- Text:
When we first started researching how the hell we were going to get our 4WD from Australia all the way to South America, we were completely stumped. Back then, we were rookies when it came to logistics like shipping and completely unfamiliar with the great overlanding communities online who we *should* have asked for advice. Instead, we googled A LOT which didn’t get us very far, and then emailed a bunch of agents in Melbourne to ask if they could help us out.In the end, after a recommendation from a friend, we contacted John at AAW Global Logistics who acted as our agent, taking care of everything from arranging for our 4WD to be packed and strapped into the container, and customs to be dealt with to making sure the 4WD ended up on the ship and on its way while we were in Brazil celebrating Carnival.
This is how we left Ron back in Aus. We were so short on time that Kev dropped him off at the warehouse and he was strapped, popped in the container and shipped without us being there
On the other side of the world, we’d been hunting for an agent in Buenos Aires and despite emailing 10 different agents, had failed to get a response. Eventually, I stumbled across Plate Logistics, and gave them a last minute call in the middle of the night. “Habla usted Ingles?” I asked in my terrible Spanish. Hold music came on, and a moment later I was chatting with Martin who was happy to help, but advised that shipping a personal vehicle into Argentina wasn’t the wisest decision. As it turns out, Argentina has very high port fees and we’d be stuck footing the bill.
We were given a quote, and while they agents fees were reasonable, the port fees were huge! After looking into the matter a little further, we’d realised Argentina is a bit of nightmare for shipping into and we read horror stories about travellers in Buenos Aires who’d been waiting months for their vehicle to be released because they were without an agent and refused to pay the port fees. Our vehicle was already on-route and we didn’t want the hassles that we’d been reading about, so we accepted shipping to Buenos Aires as a very expensive mistake and soldiered on.
Finally, after a few months travelling in Brazil and Argentina, the time had come. Our ship had arrived in the port and Ron was ready to be picked up. Our agent was great, and the paperwork was completed with any hiccups.
Soon enough, we found ourselves standing with our agent in the port, watching as our container opened and saw for the first time was incredible!
And he’s free!

Dataset records
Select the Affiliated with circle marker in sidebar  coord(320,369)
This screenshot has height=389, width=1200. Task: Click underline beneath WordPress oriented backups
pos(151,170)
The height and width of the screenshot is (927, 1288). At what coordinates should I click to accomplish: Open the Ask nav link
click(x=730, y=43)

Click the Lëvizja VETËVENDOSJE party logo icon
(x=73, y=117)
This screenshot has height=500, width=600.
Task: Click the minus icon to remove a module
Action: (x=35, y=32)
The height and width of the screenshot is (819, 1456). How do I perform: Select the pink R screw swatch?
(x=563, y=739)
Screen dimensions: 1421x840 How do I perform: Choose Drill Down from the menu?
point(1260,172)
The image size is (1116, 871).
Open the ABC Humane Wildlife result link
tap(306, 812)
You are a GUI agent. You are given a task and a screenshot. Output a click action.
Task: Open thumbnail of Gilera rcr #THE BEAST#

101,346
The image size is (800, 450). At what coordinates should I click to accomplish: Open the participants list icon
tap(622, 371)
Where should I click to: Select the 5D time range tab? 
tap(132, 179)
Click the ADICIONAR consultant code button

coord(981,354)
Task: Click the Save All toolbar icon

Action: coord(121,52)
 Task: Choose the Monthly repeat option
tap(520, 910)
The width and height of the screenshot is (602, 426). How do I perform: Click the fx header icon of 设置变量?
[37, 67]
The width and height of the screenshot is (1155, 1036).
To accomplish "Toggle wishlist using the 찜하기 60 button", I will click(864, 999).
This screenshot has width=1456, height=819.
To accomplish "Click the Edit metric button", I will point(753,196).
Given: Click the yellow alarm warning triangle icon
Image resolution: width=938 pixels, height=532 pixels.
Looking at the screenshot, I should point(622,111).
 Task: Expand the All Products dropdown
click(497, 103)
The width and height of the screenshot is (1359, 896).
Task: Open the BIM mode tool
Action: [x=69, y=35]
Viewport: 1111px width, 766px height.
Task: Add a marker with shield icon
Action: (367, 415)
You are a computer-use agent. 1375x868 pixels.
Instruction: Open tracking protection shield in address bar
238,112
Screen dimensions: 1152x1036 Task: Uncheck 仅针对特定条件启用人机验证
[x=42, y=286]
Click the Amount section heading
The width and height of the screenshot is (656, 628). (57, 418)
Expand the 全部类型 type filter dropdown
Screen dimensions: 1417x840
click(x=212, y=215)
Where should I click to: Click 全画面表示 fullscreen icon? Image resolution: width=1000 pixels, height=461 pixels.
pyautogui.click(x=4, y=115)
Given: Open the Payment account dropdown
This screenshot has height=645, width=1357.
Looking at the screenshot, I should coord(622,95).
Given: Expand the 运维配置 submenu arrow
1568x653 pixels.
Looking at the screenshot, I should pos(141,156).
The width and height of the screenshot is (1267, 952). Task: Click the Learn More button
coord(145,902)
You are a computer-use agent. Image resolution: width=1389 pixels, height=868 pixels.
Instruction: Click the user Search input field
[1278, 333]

- Set of tasks:
1. In the 4WD shipping account, which company did John work for when he acted as the agent in Australia?
2. Carry the account of shipping the 4WD to South America on from its final line.

- Outputs by task:
1. AAW Global Logistics

2.
Kev hopped in, and pulled him around so customs could do a search of the vehicle and contents. Of course, he went straight to the rooftop box which is where we’re storing all our fuel, air and oil filters for servicing (20 of each!). Argentina has strict import taxes on most items including vehicle parts, and when the customs agent saw the quantity we were bringing in, he saw this as an opportunity to hustle us. Rather than impose the import tax, he suggested we offer him a ‘tip’ to complete the paperwork. Kev, ever the player, suggested that he sign off on the paperwork and we’d pay him the bribe once the car was sitting outside the port. All agreed, and our paperwork was signed so we headed back to the main office to sign Ron out. But, as it turns out, that agent didn’t have the proper authority to sign off and as his boss had left for the weekend.
Our stomachs dropped – we’d been at the port since 9am and it was now just after 6pm. And now, we realised that we’d have to leave Ron in the port over the weekend. A friend from Australia had shipped his motorcycle into Buenos Aires a few years earlier, and the whole thing was stripped. It took him three months the bike back to where it was, and a lot of money. We couldn’t put Ron back in the container, and we were concerned about security. We pushed a little, and managed to get him put in an undercover garage behind multiple wire gates. Kev reversed him up against a wall so no-one could get in the back, and we put on the clutch-claw so even if someone got in, they couldn’t drive him anywhere. We hopped in a cab and headed back to our apartment for the weekend.
Can you tell we’re excited?!
Monday morning we were back at the port bright and early, ready to get the final customs approval and take Ron back out on the road. As it turns out, the government were in the middle of a huge crackdown on bribery in Argentina, and given the customs agent had signed off on our vehicle despite all the spare parts, he didn’t want to get caught out by his boss. We watched as the agent, sweating, tried to distract his boss from the rooftop box. Thankfully, the boss wasn’t too bothered with Ron, and signed off with a cursory look over.
From there, everything was a blur, and in less than an hour, we were sitting in Ron with our temporary import permit, vehicle insurance and the open road ahead of us.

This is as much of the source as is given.